Евгений не ходит с дурацкими подражалами, о нет! Он друг старика. Он идет рядом, уводит к себе, сидит с ним за одним столом. Прислушиваясь к болтовне учеников — механическому шуму трескучих и звонких голосов, — он молчит, и лицо у него озадаченное, но спокойное. Легко представить, как о нем мыслят адепты, которых не на всякий порог пускают. (Мадам распорядилась запереть не только подъезд, но и подворотню. От них воняет, говорит Мадам, они чего доброго на лестнице нагадят, и вообще. О, это великое слово: “и вообще”. Сказала — как плечом зло дернула.) Но возвышенные души ничем не проймешь. Человек попроще может и обидеться и, в крайнем случае, помыться — а с этими та же история, что с современным романом: понты, вонь и широко, невинно, нагло закрытые глаза.

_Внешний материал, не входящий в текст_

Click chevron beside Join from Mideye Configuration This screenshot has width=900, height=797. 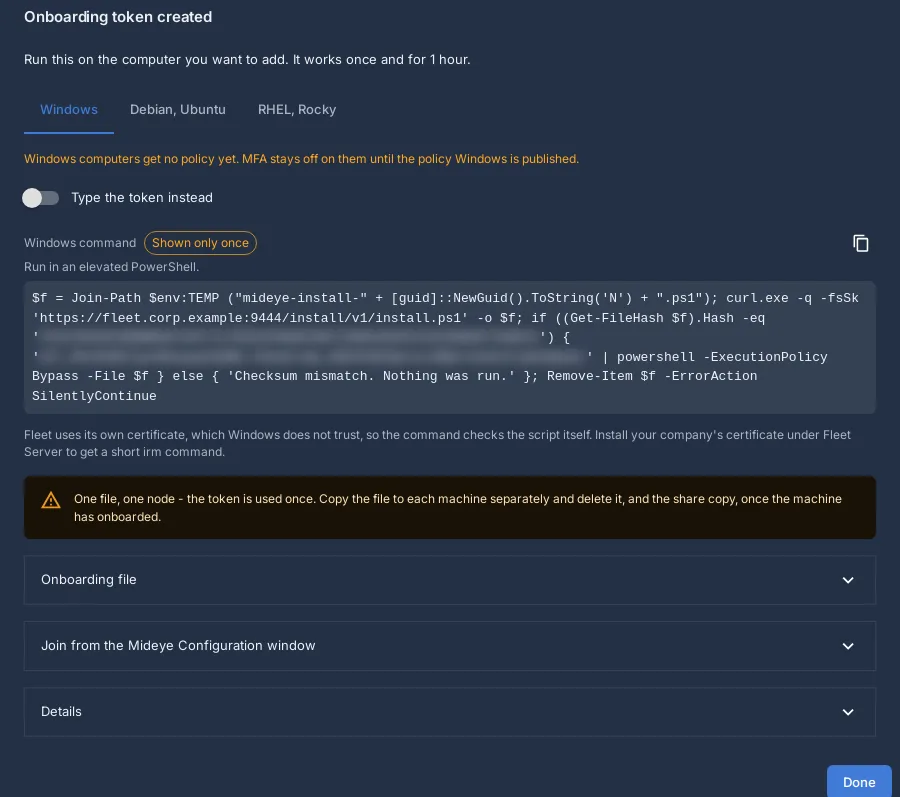point(848,646)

Он имеет влияние. Он попросил — и вот, пожалуйста, Аристид Иванович, стиснув зубы, читает по пятницам лекции в известном вам кабаке. Как же он читает лекции со стиснутыми зубами? Ага, представьте. Говорит что-нибудь умное, а в самом добрые чувства так и клокочут — и лицо вытягивается в трубочку — и на лице те снисходительность и ядовитое терпение, которые грозят инсультом не потрясенным слушателям, но самому оратору. Почему же он не отказался? Из ложно понятой вежливости. Напрасно философ Кант учил всех нас, что “нет” нужно говорить раз навсегда: в результате, дескать, не придется часто отказывать, — каждый, кому, в той или иной позиции доводилось упражнять свою настойчивость, знает, что через десять и сто “нет” выплюнется-таки “да”, причем домогающаяся сторона заручается поддержкой Справедливости, а подвергнутая домогательствам — Милосердия, и обе обряжают в упорство либо учтивость изъяны собственного характера. Это покойников обряжают. Ну да, так и выходит: изъян в саване добродетели, примирение в гробу. Не угодно ли взглянуть на живую добродетель, озабоченно приникающую к стаканчику?

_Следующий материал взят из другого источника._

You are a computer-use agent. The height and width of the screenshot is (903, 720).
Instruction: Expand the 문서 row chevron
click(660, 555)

Нет, не вышло счастья из этой затеи. Несмотря на все усилия Аристида Ивановича, бар стал модным местом. Старикашка сделал из кабака размышляльню (по-гречески — фронтистерий), но народ так и повалил размышлять. Аристид Иванович едко поджимал губы, презрительно поднимал брови, надменно фыркал, высокомерно кряхтел, — но и его адепты поджимали губы, поднимали брови, фыркали и кряхтели, — и посетители тоже старались поджимать, поднимать, кряхтеть и фыркать, за всеми этими упражнениями не успевая осушить заздравный кубок, — и только кое-кто из прежних завсегдатаев пил и уныло таращился на портрет лысого проповедника хереса, нарисованный по памяти художником, который в глаза не видел покойного. И что, похоже вышло? Один в один, но не нашлось Апеллеса, чтобы зафиксировать страшные ожоги, оставленные этим портретом на нежном теле самолюбия нашего престарелого вероучителя. Портрет заказал, оплатил и лично повесил на почетное место Евгений; Евгений всегда садился так, чтобы его видеть, пусть краем глаза; глаза у него становились странные — нетрудно догадаться, что Аристид Иванович гневался. Аристид Иванович, конечно, тоже был сумасброд аутентичный и высокого полета, но его улыбчивый, застенчивый, венеропослушный предшественник своими сумасбродствами привлекал сердца, чего никогда не простит сопернику человек, покоряющий умы.